So it begins..!
I’ve been wanting to start a vegan blog for ages, and now here I finally am. I cook so much food anyway for so many people that it seems a shame not to record it in some way! I work in a yoga centre in central Auckland where we serve a meal after the yoga to the yogis, so my job is to cook the meal a few times a week. Although its a yoga centre, the food definitely has the “home cooked” feel to it. We serve everyone the same meal(25-80 people depending on the day) – we’re not a restaurant. I also cook for my flatmates a couple of times a week- so , my cooking comes in two varieties- super healthy Gluten free sugar free for the beautiful souls I live with and myself, and what I cook for the yoga guests -which definitely contains sugar and gluten 😉 (they don’t come here for sugar free gluten free!) So, half the time this blog will be health food, half the time not so much. Yay! Balance
Phew, now, onto the food!
Today’s lunch- of the “health food” variety.
Super health food crackers
This makes at least 85 crackers. Trust me, they’ll get eaten 😉
250g quinoa flour
1.5 cups buckwheat flour + up to 1/2 cup more later on if the dough is too sticky
1 tspn aluminium free baking powder
Tapioca starch, for rolling
1.5 cups almonds
1.5 cups sunflower seeds
1/2 cup nutritional yeast
2 pinches cayenne pepper (optional)
1tspn Himalayan salt (or more depending on how salty you like things)
2 pinches black pepper
sesame seeds, for sprinkling.
Soak the raw almonds and sunflower seeds in enough boiling water to cover them, or overnight in cold if you prefer.
Mix all the dry ingredients EXCEPT tapioca starch and sesame seeds. You might need to break up the nutritional yeast first, don’t add it in lumps- I give it a whirl in the spice grinder, but fingers or mortar and pestle work just as well!
Blend up the almond/ sunflower seed/ water mixture so it becomes a texture similar to pesto. You don’t need to drain it first, just leave it as is. I used a stick mixer. So quick!
Mix the dry ingreds in with the nut/seed mix and form it into a very slightly sticky dough with your hands.

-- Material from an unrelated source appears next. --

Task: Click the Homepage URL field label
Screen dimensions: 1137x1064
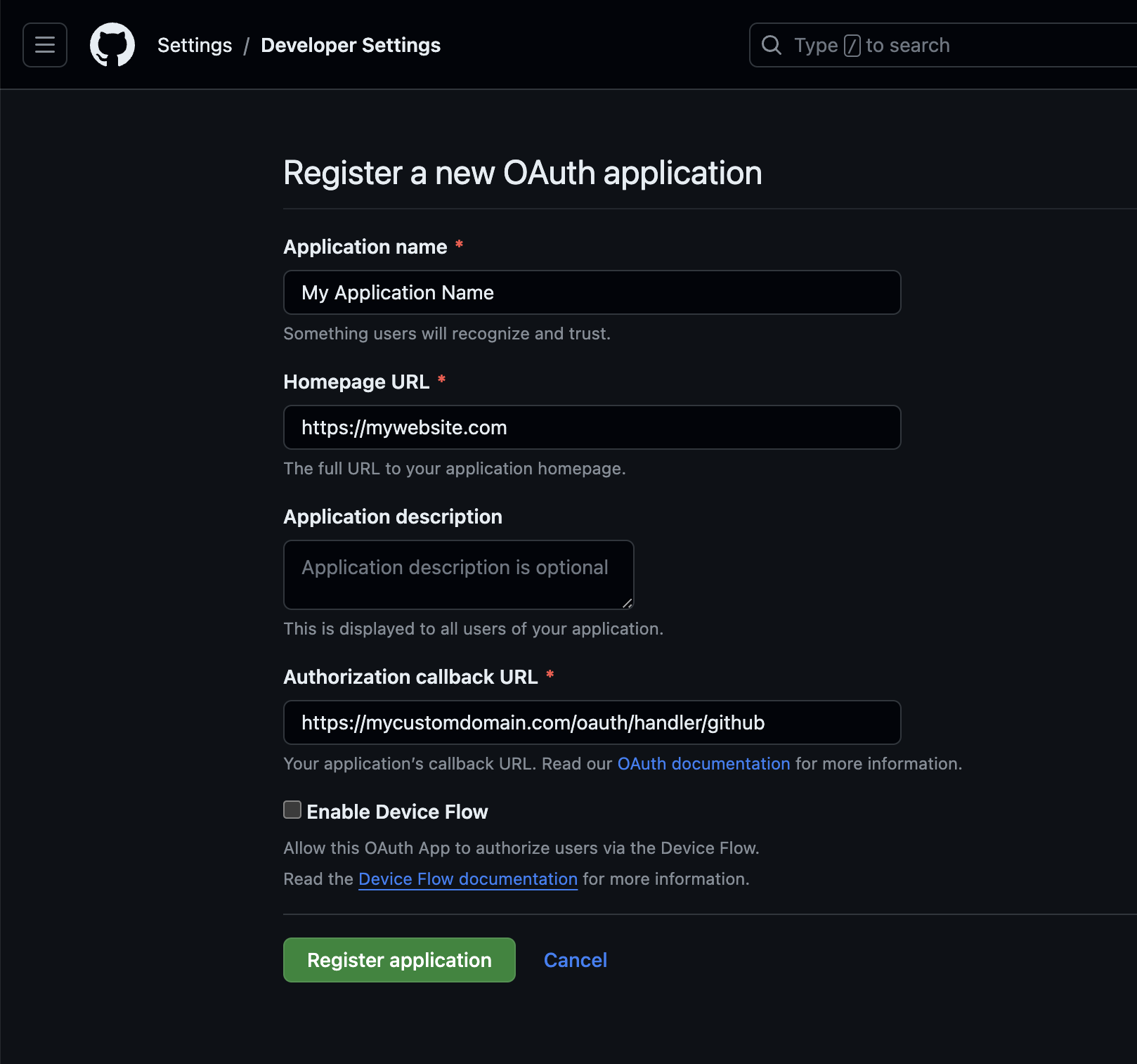Action: tap(356, 382)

Get out your rolling pin, dust it and your working surface with tapioca starch (it makes them go nice and crunchy). Roll out thin and cut into rectangles or triangles, or use cookie cutters, whatever your heart desires! The dough is very fragile, so i used a metal spatula to transfer them to a baking tray.
Sprinkle with sesame seeds, give them a bit of a press with your finger to get them to stay put and bake them on trays with greaseproof paper. No need for oil or anything, they won’t stick. Bake for around 15 mins until crunchy and golden!

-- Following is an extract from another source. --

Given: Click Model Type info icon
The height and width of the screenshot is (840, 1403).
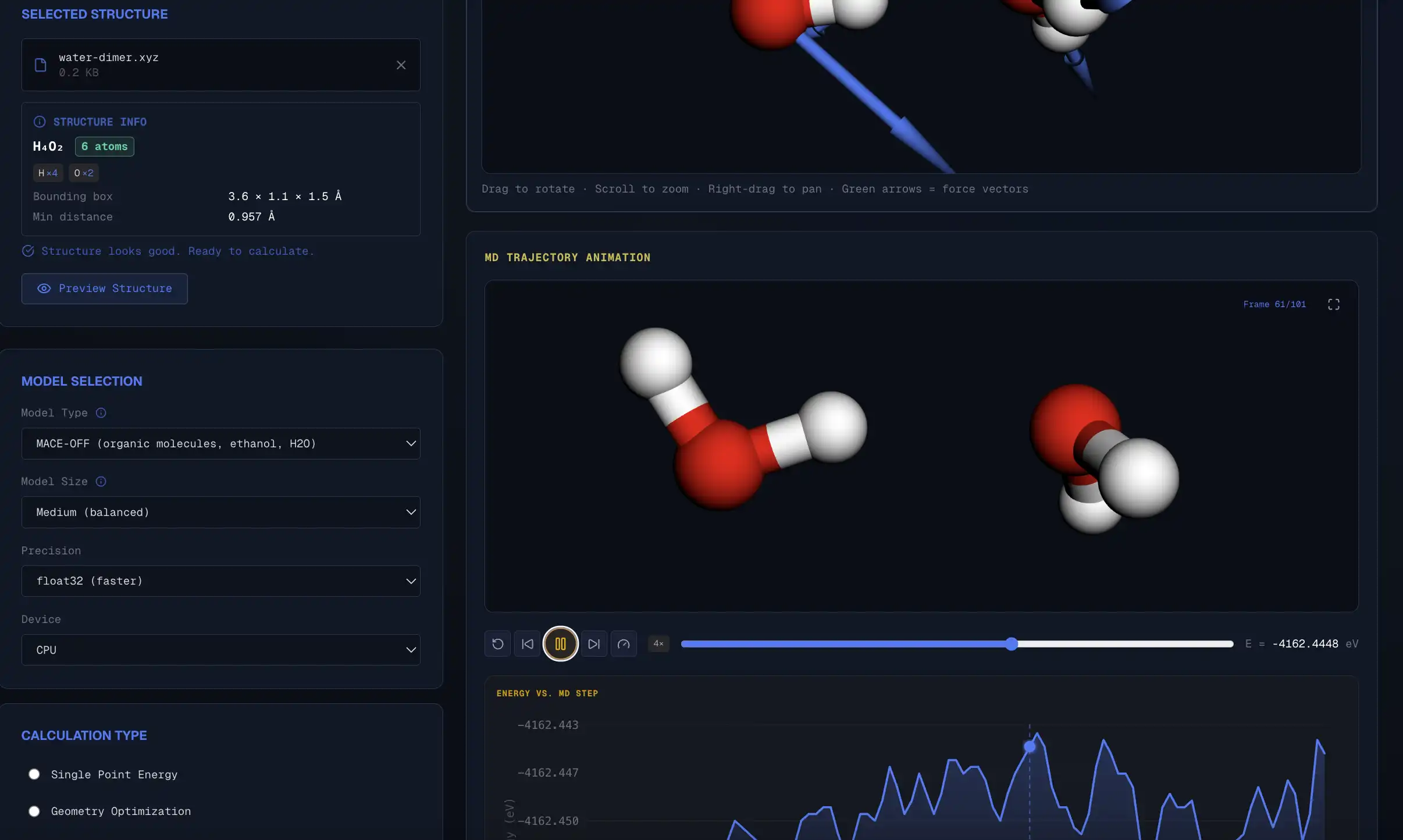Looking at the screenshot, I should click(101, 413).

Carroty hummus: (this makes A LOT of hummus.) Maybe you might like to halve it. Or, you could just have hummus on everything for the next few days, which wouldn’t be such a hardship after all. Anyway, I made this for 8 people, all with large appetites and we got through about 3/4 of it during an extended lunch time.
5 small carrots
3 cups chickpeas, soaked overnight
1/2 cup tahini
5 tablespoons extra virgin olive oil
1 bunch coriander, leaves removed and chopped
salt- 1-2 tspn
hing- 3/4 tspn
black pepper- 1 bug pinch
smoked paprika- several big pinches
Isn’t it wonderful how smoked paprika makes everything interesting?
Boil the chickpeas for about 25mins until they’re nice and soft. In the last 5 mins,add the carrots. Boil all together for about ten mins or until you can easily stick a knife through the carrots. Drain. Blend up with all other ingredients.